++++ SOURCE DATA

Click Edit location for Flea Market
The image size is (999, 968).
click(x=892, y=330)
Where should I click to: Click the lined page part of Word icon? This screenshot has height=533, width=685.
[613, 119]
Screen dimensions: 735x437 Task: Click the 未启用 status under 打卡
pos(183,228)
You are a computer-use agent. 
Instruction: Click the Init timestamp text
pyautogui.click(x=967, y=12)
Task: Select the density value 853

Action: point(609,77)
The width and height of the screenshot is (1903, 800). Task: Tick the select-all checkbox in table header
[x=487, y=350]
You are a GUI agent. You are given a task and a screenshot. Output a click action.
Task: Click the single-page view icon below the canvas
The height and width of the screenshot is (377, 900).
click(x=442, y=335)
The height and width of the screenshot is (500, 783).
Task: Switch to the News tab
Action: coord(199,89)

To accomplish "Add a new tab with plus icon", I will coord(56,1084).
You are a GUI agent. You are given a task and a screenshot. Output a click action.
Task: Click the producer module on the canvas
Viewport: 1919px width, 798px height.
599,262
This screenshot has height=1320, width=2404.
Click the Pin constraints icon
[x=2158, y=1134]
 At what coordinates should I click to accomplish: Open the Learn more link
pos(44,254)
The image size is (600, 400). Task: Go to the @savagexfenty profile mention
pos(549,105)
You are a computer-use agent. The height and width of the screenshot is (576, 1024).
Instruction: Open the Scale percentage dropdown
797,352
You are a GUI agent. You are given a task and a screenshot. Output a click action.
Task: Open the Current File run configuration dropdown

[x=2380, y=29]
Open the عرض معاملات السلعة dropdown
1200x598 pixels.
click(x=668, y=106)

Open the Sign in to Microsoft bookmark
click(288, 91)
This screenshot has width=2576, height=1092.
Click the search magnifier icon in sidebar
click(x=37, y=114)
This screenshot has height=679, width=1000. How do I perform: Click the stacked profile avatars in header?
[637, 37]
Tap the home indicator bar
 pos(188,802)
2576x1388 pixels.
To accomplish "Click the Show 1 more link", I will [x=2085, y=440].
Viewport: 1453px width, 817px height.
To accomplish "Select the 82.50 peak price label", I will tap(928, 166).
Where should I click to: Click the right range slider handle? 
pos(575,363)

++++++++

=== WRITTEN INSTRUCTION ===
Quote the lines above exactly as they appear, starting at the line that contains "You are a computer-use agent. The" and ending at the line that contains "click(288, 91)".

=== EXERCISE RESULT ===
You are a computer-use agent. The height and width of the screenshot is (576, 1024).
Instruction: Open the Scale percentage dropdown
797,352
You are a GUI agent. You are given a task and a screenshot. Output a click action.
Task: Open the Current File run configuration dropdown

[x=2380, y=29]
Open the عرض معاملات السلعة dropdown
1200x598 pixels.
click(x=668, y=106)

Open the Sign in to Microsoft bookmark
click(288, 91)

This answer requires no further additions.